This past week was amazing. I am so proud to have been a part of this year’s Global TEDxWomen Event. To watch each of my sisters stand up and take the stage, telling a crucial story about her own experience or her own discovery in the world, was incredible.
I heard stories that broke my heart and I heard stories that gave me a lot of hope for this world. I heard how strong women in Denver and all over the globe are fighting to make this world a more inclusive place – a place where each of us can feel secure, empowered, and free to build our lives and our careers.
When it was my turn to take the stage, I spoke about my own work in theoretical neuroscience, presenting an outline of how consciousness arises from neural activity in the brain. The response was attentive and engaged – and I am truly confident that the video, when it comes out, will only spark more conversation about this topic.
Before my talk, during the lunch break, I stood by a poster in the lobby of the Newman Center – the organizers had come up with this brilliant plan to engage discussion on the topic of each talk. The top of my poster read ‘What is Consciousness?’ and a cup with several markers was taped to the side of the board. A woman stood there, facing the poster head-on, with a deeply concentrated look on her face. I approached her from one side, asking what she was thinking.
“I don’t know,” she replied. “I just don’t know what consciousness is.”
“I think it’s awesome that you’re able to exist in this state of uncertainty, that you’re able to stay with the question,” I said. “It feels uncomfortable not to have an answer.”
“Well, it’s definitely a problem worth thinking about,” the woman responded. She picked up a marker and wrote, “I don’t know, but am open to all the ideas.”
That wasn’t the only thought-provoking interaction at my poster. One woman came up to me at the following break – after my talk – and said, “I feel like you came from the future to teach us something.” We laughed and talked about the implications of my theory for physics, engineering, and medicine.

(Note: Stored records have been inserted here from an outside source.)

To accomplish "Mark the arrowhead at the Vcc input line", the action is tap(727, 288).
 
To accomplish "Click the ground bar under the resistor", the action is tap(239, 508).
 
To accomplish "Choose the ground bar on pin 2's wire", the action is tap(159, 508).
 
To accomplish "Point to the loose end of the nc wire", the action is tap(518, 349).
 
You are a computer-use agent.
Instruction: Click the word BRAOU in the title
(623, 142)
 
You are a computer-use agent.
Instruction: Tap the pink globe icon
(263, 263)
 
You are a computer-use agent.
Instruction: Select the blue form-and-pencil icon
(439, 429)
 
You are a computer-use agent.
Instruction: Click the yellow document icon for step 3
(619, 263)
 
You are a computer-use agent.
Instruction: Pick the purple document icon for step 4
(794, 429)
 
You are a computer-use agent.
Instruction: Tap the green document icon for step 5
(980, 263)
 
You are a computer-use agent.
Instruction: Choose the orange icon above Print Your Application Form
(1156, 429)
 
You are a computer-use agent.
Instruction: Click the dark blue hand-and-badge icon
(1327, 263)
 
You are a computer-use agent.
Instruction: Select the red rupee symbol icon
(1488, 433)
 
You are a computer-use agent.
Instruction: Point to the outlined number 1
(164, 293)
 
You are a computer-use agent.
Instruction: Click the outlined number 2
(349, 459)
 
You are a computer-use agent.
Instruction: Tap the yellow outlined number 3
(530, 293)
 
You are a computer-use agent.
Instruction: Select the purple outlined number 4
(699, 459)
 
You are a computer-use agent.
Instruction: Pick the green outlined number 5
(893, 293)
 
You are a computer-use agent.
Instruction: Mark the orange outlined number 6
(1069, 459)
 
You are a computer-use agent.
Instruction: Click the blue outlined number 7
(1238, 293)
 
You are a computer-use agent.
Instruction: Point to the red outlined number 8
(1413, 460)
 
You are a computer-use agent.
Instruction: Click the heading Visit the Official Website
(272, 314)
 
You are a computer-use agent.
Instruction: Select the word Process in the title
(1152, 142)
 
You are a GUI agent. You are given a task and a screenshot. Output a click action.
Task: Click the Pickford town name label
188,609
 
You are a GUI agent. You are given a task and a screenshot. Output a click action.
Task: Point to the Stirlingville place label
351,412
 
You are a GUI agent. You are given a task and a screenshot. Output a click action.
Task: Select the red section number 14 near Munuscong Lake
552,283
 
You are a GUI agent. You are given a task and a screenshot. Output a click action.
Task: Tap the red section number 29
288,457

One of the other speakers came up and introduced me to her two sons, who are studying science in school. They expressed so much confidence in their studies – and I realized that many of the difficult concepts we struggled with in previous decades have become second-nature to us. These newly-established facts are now simply part of our knowledge base. And now, these kids are ready to tackle new problems and new challenges. The upcoming generation, Gen Z, has so much energy, so much hunger for knowledge, and so much appetite for change – I hope they will succeed in building their dreams.
Other conversations directly challenged my theory. In particular, several people approached me, having read Deepak Chopra and subscribing to his views. Chopra espouses the belief that consciousness is in all things and is primary to reality – that is, it is consciousness that creates reality, not reality that gives rise to consciousness. He has stated that we are not “physical machines that have somehow learned to think”, but rather “thoughts that have learned to create a physical machine”. As such, Chopra believes that our thoughts have power over physical systems and that our minds can stop aging and disease through thought alone.
Being confronted with a counter-view forces a person to clearly articulate their own philosophical position. I believe that existence is primary – once space and time came into being, matter came into being; then particles could interact with each other and create thermodynamic systems; these systems grew more complex, giving rise to ever more interesting emergent properties, including consciousness. The mind, then, is something that arises from the physical world.
As I explained in my talk, we gather data about our world through our senses. These data are encoded in neural signals, and that neural activity generates the amazing experience of perception. Our brains are thermodynamic systems, with a certain volume and temperature, exerting pressure as neurons send messages to each other in the form of electrical signals. Our brains produce information in a very real, physical way – and that information obeys natural laws when interacting with the thermodynamic system that generated it.
If my theory is correct, then we are able to exert our wills in the physical world – but we can only do so through the physical effort of information processing. We can only do so by engaging our minds and doing work. In this view, our minds can exert change in the world – but only through the actions of the body. We cannot just think a thought and expect things to change – we must take action to change our world, to find new treatments for disease, to develop more sustainable technologies, to help others in need. We cannot just wish these things to happen. We must use our minds to come up with solutions, then put them into practice through action.
If my theory is correct, then we should be able to build better quantum computers based on physical laws and we should be able to build a better framework for understanding neurological disease too. If Deepak Chopra is correct, then we should be able to affect the physical world with our minds alone, thereby staving off aging and disease indefinitely, as discussed in his book Quantum Healing.
If instead the reductionists are correct, then the mind does not exist at all – consciousness is an illusion, mental states play no role in the physical world, and we are nothing more than biological machines.
Simply put, we can phrase our philosophical positions as scientific hypotheses and then determine which theoretical framework provides better predictions for how the world works.
If we work as a team, cooperating through respectful argumentation, we can move closer to the truth.
And that is exactly what TED is about – spreading ideas and sparking discussion!